U.S. Senate Republican Leader Mitch McConnell delivered the following statement Wednesday regarding Senate consideration of a responsible approach to addressing the oil spill:

"It's now perfectly obvious that Democrats are doing their best to keep us from passing a serious energy bill before the August recess.

"Later today, we expect the Majority Leader to offer the Democrat alternative to the oil spill response bill that Republicans proposed last week. This is not a serious exercise.

"All indications are that they don't intend to have a real debate about one of the most important issues we face. Anybody who's been around here for any period of time knows energy bills take at least a couple of weeks.

"So it doesn't appear that there's either time or willingness on the other side to debate this critical issue.

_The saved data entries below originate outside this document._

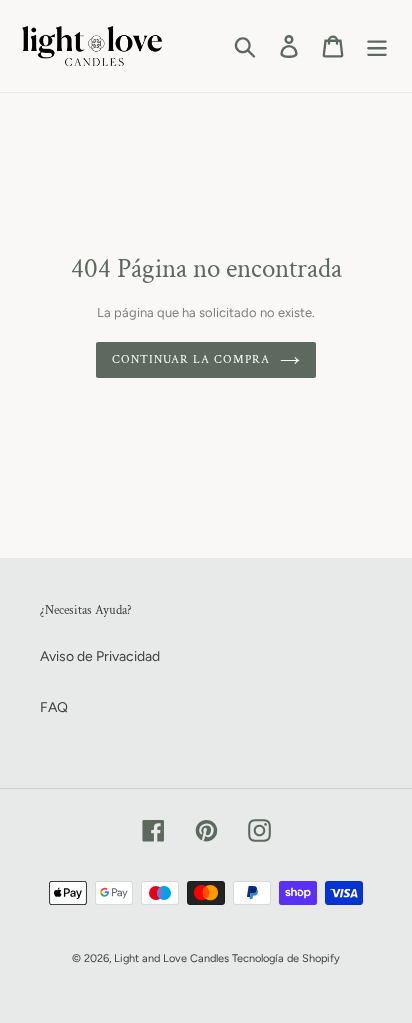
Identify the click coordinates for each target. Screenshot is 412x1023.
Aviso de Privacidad (100, 656)
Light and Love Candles (171, 958)
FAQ (54, 707)
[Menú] (377, 46)
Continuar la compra (190, 359)
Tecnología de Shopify (286, 958)
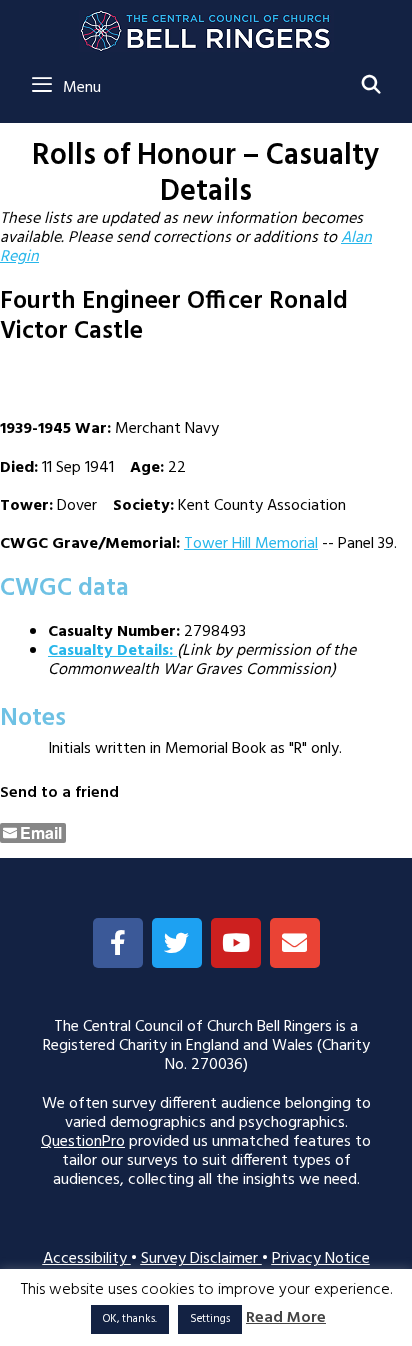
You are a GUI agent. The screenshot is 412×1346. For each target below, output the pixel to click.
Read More (286, 1318)
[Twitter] (177, 943)
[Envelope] (295, 943)
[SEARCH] (371, 87)
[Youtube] (236, 943)
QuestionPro (83, 1142)
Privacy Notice (321, 1259)
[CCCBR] (206, 26)
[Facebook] (118, 943)
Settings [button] (210, 1319)
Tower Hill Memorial (251, 544)
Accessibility (87, 1259)
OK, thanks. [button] (130, 1319)
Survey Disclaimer (201, 1259)
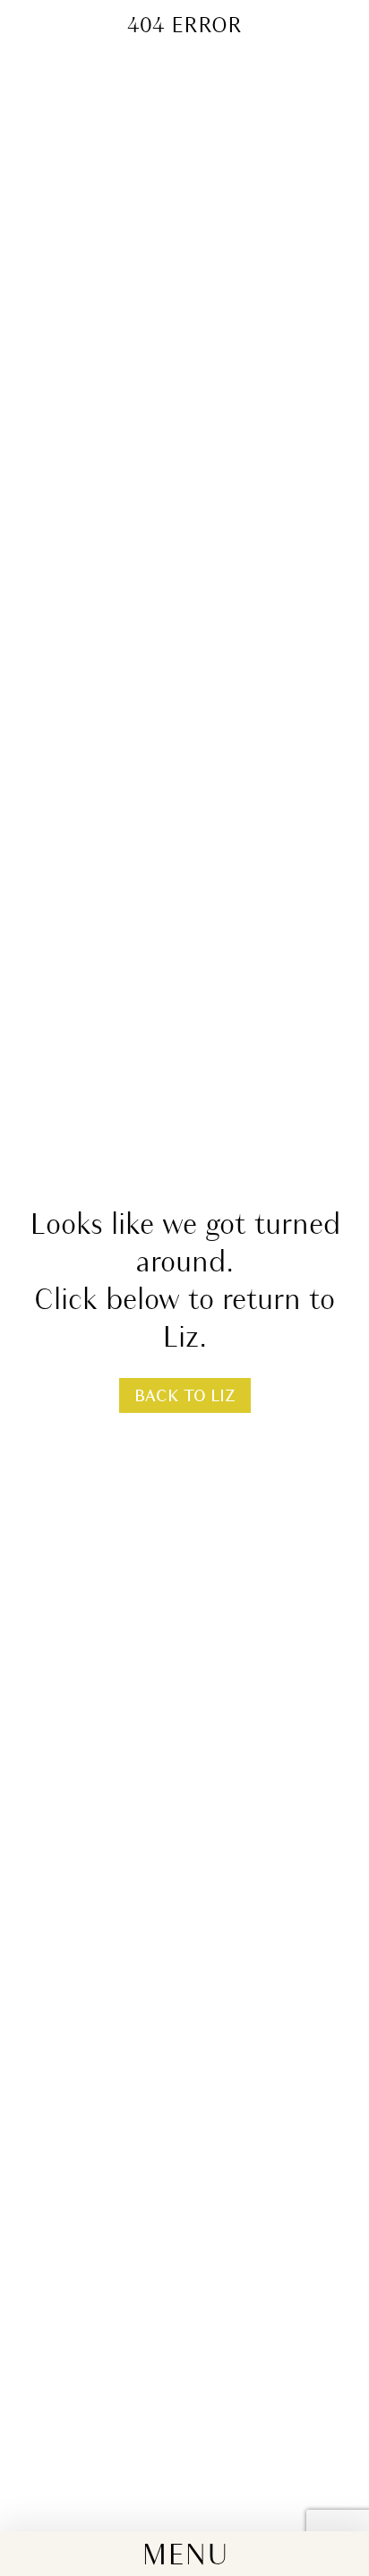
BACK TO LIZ (185, 1397)
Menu (185, 2556)
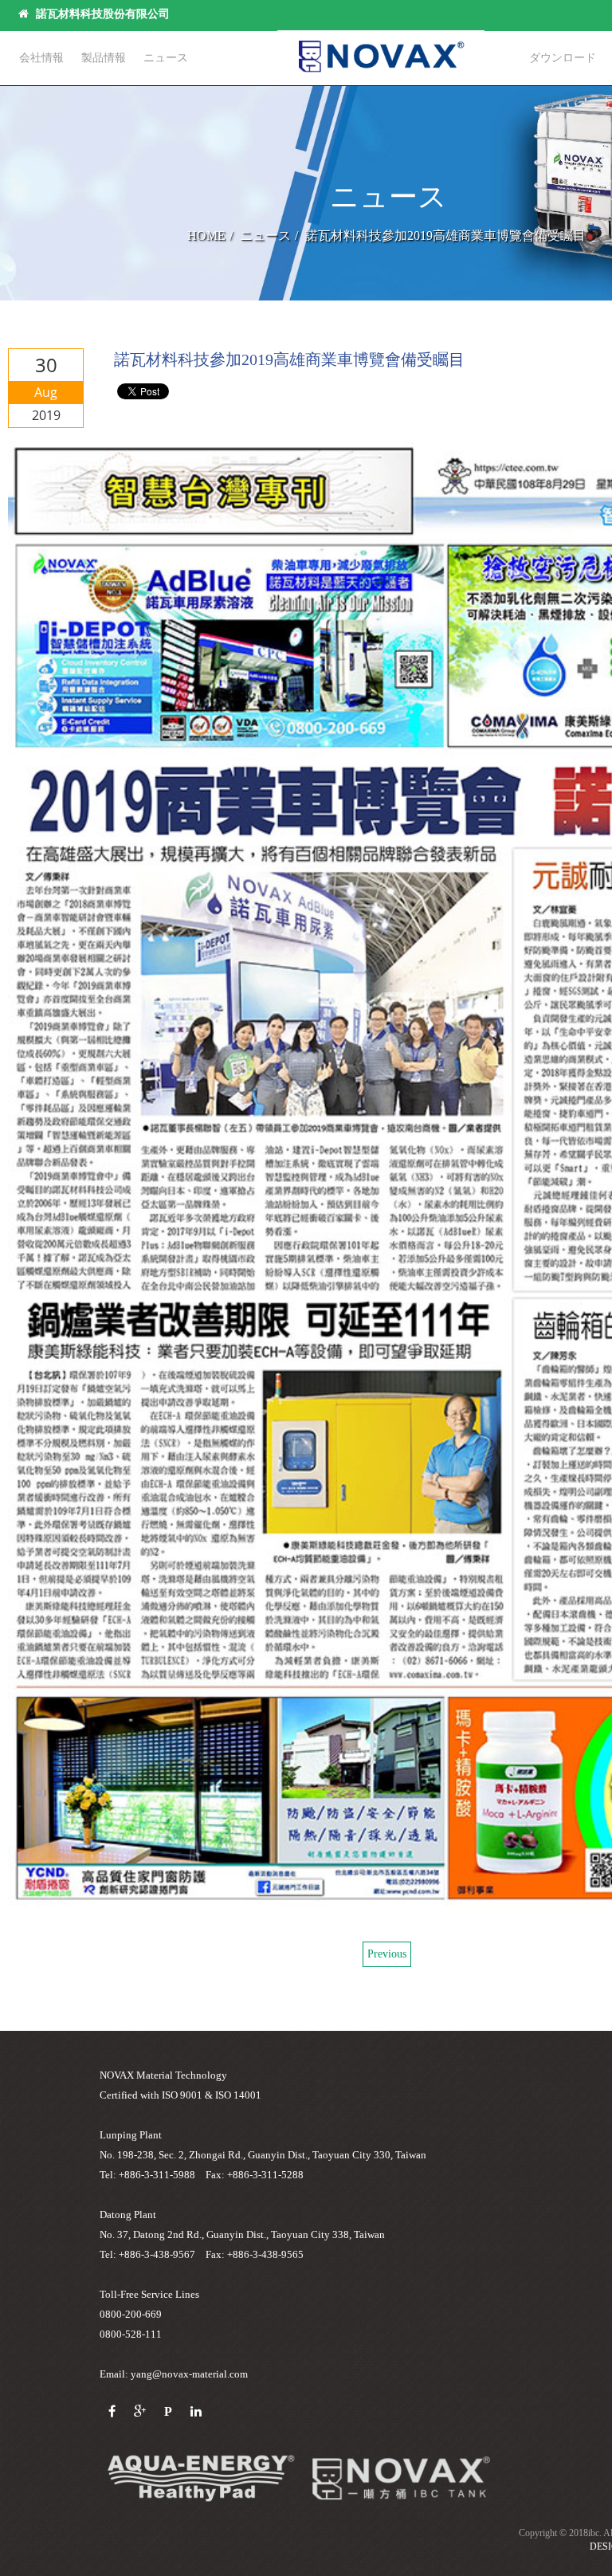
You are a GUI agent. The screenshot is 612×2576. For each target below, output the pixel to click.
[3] (200, 2478)
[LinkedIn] (195, 2412)
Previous (386, 1954)
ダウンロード (562, 58)
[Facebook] (112, 2412)
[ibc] (380, 56)
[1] (400, 2478)
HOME (206, 235)
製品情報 (103, 58)
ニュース (165, 58)
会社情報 (41, 58)
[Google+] (140, 2412)
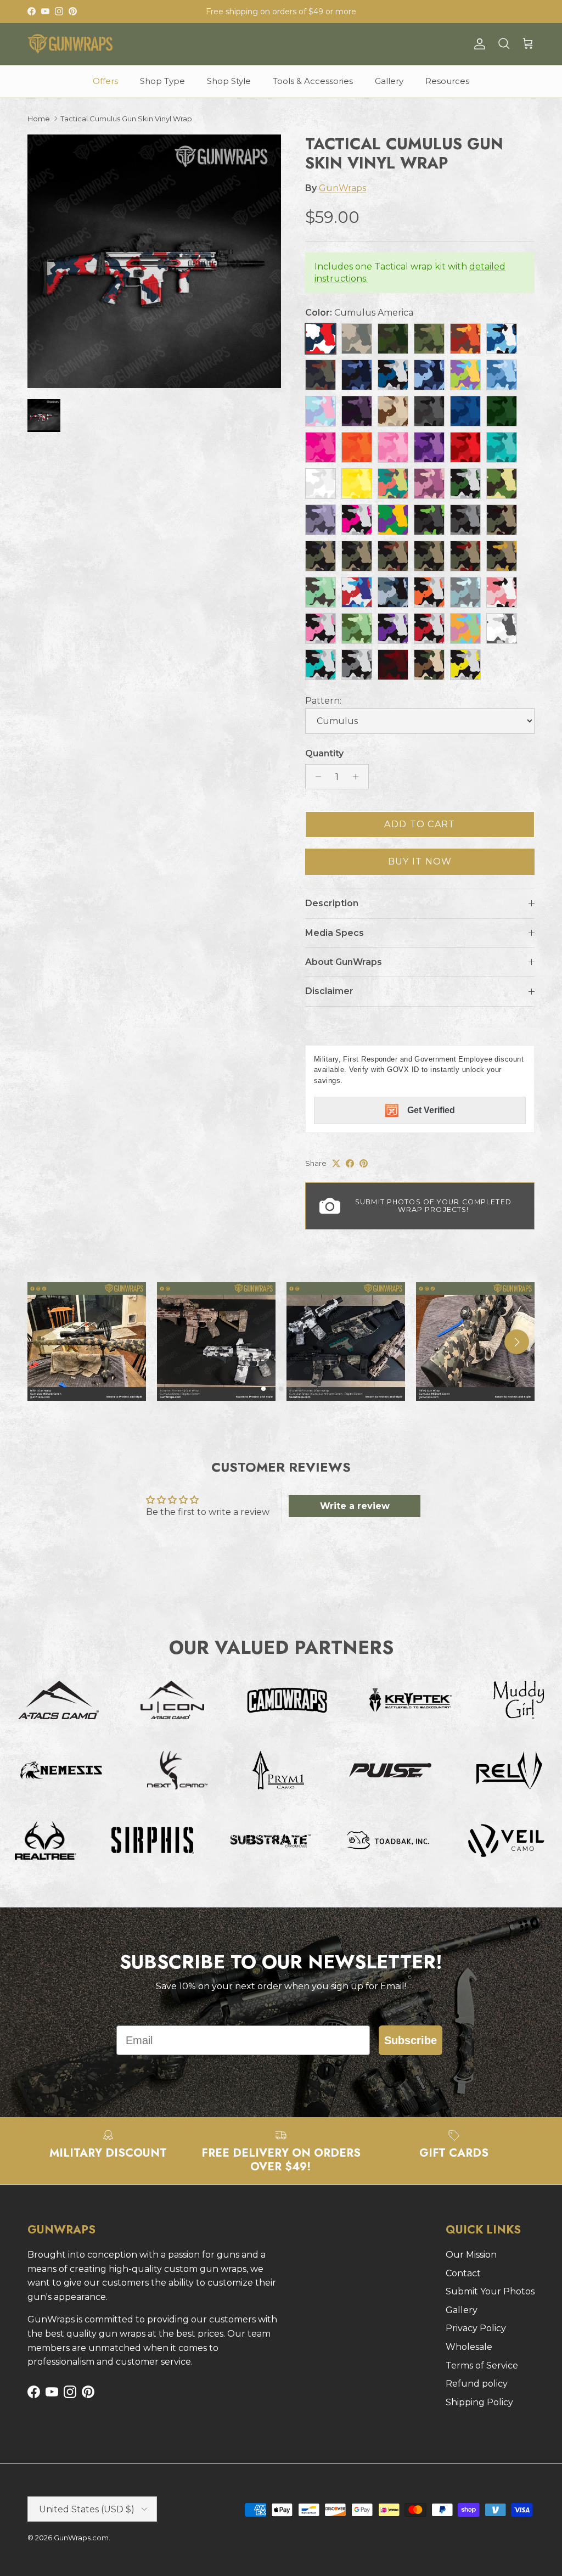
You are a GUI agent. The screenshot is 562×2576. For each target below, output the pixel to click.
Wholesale (469, 2347)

"We would have liked to have had a debate on ideas we've already offered.

"Our energy bill would give the President the ability to raise the liability caps on economic damages done by companies like BP -- without driving small independent oil producers out of business. It would lift the administration's job-killing moratorium on off-shore drilling as soon as new safety standards are met -- a moratorium that one senior Gulf State Democrat has said `Could cost more jobs than the oil spill itself.'

"I mean, how can you have a serious energy debate without addressing a problem that a leading Gulf State Democrat says is costing more jobs than the spill itself?

"Our bill has a true bipartisan commission -- with subpoena power -- to investigate the oil spill, rather than the President's anti-drilling commission.

"Importantly, it also takes good ideas from Democrats, including Senator Bingaman's idea for much needed reform at MMS. Surely we can all agree that this administration's oversight at MMS is in need of major reform.

"Our bill includes revenue sharing for coastal states that allow offshore drilling to help them prepare for and deal with disasters like the one we have right now in the Gulf.

"So we've got our own ideas. We've got some of their ideas. Our bill doesn't kill jobs. It doesn't put a moratorium on production. We're not interested in yet another debate about a Democrat bill in which the prerequisite is killing more jobs.

"Our bill would address this crisis at hand. Their bill would use the crisis to stifle business and kill jobs in a region that's in desperate need of jobs. It was my hope that we could have a real debate about energy.

"Clearly, the Majority isn't interested in that debate."